Extracted information below:

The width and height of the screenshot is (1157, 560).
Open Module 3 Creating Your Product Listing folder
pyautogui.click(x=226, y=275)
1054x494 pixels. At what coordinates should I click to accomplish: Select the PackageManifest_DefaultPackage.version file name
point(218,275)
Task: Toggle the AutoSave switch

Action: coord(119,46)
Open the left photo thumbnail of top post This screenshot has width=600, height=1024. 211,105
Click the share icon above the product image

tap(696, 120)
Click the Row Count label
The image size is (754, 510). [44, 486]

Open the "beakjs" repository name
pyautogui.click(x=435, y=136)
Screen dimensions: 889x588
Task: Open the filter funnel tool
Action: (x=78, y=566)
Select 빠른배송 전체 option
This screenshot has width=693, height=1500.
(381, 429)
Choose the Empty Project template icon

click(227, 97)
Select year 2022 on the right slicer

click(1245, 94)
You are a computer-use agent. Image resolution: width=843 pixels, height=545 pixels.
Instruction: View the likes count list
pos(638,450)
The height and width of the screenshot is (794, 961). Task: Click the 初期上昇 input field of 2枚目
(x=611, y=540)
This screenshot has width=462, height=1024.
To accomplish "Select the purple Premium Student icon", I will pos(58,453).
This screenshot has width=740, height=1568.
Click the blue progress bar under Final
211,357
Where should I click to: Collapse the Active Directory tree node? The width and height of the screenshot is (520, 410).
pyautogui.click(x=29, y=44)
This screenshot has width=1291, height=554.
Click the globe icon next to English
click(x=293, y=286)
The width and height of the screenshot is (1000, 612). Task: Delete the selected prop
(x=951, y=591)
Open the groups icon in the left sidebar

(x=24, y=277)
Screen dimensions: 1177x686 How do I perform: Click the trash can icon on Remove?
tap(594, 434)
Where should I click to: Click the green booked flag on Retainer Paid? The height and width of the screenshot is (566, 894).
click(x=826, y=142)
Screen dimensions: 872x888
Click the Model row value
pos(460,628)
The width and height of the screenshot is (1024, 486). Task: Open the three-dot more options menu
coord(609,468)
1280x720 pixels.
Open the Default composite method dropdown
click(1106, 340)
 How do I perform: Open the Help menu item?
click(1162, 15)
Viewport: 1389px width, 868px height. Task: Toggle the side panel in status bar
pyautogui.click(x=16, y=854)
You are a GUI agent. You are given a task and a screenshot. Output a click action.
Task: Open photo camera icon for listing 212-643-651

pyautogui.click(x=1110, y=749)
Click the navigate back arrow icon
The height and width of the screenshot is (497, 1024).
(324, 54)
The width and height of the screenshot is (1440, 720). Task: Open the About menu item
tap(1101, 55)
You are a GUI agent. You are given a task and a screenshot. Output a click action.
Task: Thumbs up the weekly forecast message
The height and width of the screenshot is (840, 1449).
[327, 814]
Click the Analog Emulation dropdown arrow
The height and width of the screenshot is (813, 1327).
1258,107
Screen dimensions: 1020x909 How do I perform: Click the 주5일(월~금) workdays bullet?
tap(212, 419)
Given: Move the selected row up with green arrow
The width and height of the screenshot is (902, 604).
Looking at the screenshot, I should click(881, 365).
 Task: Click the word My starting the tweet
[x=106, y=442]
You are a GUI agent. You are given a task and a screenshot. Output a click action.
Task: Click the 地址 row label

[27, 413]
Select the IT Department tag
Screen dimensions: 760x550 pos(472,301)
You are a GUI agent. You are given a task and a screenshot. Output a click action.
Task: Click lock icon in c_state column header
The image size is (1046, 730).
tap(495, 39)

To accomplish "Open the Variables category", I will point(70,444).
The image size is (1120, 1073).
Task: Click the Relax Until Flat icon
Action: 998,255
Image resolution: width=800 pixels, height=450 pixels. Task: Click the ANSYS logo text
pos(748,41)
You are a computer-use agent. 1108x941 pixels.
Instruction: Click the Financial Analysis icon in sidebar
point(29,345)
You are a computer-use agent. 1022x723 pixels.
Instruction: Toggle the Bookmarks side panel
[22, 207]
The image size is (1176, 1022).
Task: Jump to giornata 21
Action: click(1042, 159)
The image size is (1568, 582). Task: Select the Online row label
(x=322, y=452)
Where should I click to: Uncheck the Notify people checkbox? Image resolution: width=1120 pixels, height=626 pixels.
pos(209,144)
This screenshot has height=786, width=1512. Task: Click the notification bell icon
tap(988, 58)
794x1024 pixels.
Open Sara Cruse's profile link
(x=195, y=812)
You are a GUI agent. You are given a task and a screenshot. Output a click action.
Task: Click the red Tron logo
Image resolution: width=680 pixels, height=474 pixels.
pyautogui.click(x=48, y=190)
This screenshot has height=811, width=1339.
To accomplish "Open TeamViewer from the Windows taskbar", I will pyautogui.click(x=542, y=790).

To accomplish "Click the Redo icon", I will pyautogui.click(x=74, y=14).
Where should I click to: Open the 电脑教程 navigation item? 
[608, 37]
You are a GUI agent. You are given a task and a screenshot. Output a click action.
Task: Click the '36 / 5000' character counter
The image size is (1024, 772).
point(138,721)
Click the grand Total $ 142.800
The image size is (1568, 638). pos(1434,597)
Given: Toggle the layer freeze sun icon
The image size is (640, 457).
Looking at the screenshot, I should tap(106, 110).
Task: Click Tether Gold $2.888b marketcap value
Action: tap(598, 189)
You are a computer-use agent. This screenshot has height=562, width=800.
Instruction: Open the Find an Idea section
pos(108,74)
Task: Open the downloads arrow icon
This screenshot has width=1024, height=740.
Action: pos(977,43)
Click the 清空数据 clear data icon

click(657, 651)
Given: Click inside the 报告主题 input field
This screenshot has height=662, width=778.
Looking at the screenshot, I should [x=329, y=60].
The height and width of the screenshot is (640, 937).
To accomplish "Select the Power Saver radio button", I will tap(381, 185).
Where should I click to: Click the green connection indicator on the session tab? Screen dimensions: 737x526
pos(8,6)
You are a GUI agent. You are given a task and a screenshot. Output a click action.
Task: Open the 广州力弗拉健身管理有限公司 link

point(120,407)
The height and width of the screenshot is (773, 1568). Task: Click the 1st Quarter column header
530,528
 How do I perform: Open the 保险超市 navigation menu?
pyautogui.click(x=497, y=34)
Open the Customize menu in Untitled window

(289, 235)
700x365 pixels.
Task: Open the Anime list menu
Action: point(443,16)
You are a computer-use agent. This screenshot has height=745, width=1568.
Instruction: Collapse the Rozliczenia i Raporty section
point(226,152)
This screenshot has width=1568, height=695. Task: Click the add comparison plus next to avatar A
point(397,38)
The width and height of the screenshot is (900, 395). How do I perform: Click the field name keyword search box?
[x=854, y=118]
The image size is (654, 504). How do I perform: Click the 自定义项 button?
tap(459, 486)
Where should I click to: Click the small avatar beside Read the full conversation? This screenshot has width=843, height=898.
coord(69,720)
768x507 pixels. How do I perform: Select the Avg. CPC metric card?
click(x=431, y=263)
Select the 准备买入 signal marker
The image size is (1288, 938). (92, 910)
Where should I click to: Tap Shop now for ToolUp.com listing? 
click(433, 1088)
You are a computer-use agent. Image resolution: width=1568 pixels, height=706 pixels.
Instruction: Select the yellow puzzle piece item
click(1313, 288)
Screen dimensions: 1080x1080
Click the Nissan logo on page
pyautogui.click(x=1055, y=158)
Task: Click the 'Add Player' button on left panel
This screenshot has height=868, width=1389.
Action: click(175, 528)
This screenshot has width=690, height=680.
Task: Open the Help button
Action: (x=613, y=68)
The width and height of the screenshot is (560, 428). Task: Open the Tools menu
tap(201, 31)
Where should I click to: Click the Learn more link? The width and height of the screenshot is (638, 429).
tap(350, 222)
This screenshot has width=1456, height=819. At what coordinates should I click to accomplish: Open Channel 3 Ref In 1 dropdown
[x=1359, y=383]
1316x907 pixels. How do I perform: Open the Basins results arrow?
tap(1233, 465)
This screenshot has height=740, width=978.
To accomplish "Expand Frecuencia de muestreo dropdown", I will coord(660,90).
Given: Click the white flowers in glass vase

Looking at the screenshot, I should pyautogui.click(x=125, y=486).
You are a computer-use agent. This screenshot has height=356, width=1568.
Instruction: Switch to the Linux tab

End of Extracted information.

Try it:
Quote exactly the opening line of the material above and every line after it, up to and including the line that contains "This screenshot has width=462, height=1024.".

Task solution:
The width and height of the screenshot is (1157, 560).
Open Module 3 Creating Your Product Listing folder
pyautogui.click(x=226, y=275)
1054x494 pixels. At what coordinates should I click to accomplish: Select the PackageManifest_DefaultPackage.version file name
point(218,275)
Task: Toggle the AutoSave switch

Action: coord(119,46)
Open the left photo thumbnail of top post This screenshot has width=600, height=1024. 211,105
Click the share icon above the product image

tap(696, 120)
Click the Row Count label
The image size is (754, 510). [44, 486]

Open the "beakjs" repository name
pyautogui.click(x=435, y=136)
Screen dimensions: 889x588
Task: Open the filter funnel tool
Action: (x=78, y=566)
Select 빠른배송 전체 option
This screenshot has width=693, height=1500.
(381, 429)
Choose the Empty Project template icon

click(227, 97)
Select year 2022 on the right slicer

click(1245, 94)
You are a computer-use agent. Image resolution: width=843 pixels, height=545 pixels.
Instruction: View the likes count list
pos(638,450)
The height and width of the screenshot is (794, 961). Task: Click the 初期上昇 input field of 2枚目
(x=611, y=540)
This screenshot has width=462, height=1024.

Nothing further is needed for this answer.